[What the task requires]
A word-for-word copy of the data, with no images, is the required answer.

-- Extracted entries follows --

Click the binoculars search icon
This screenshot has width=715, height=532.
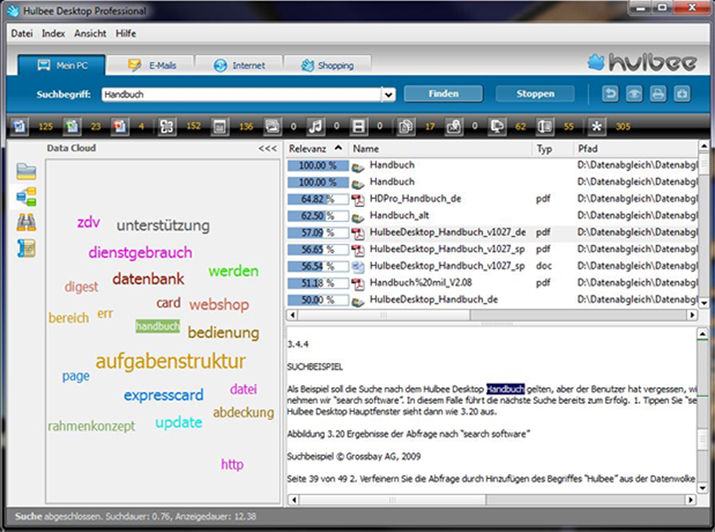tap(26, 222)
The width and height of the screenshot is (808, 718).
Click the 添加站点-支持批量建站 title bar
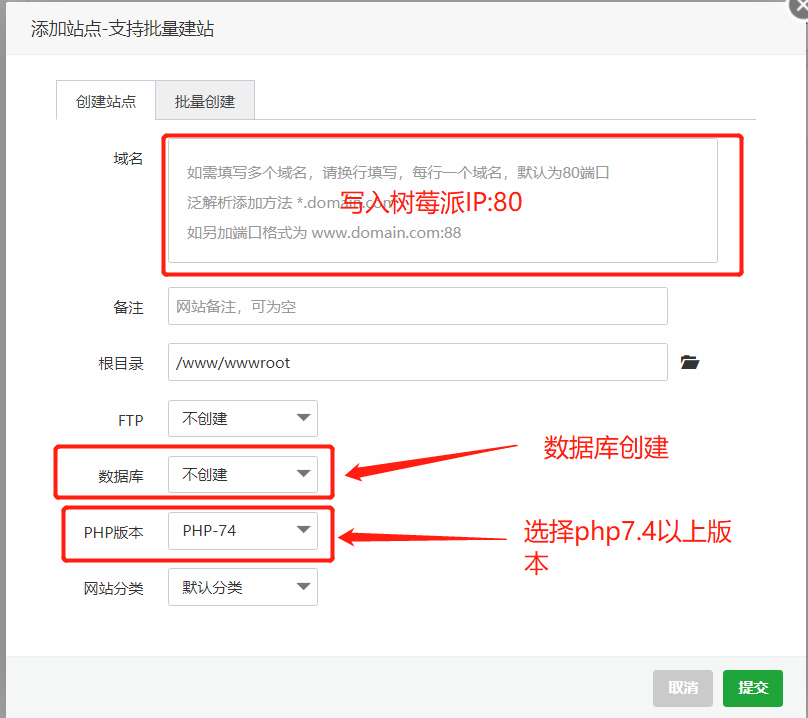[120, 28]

-- Extracted entries concluded --

[Answer]
Click the binoculars search icon
This screenshot has width=715, height=532.
tap(26, 222)
The width and height of the screenshot is (808, 718).
Click the 添加站点-支持批量建站 title bar
[120, 28]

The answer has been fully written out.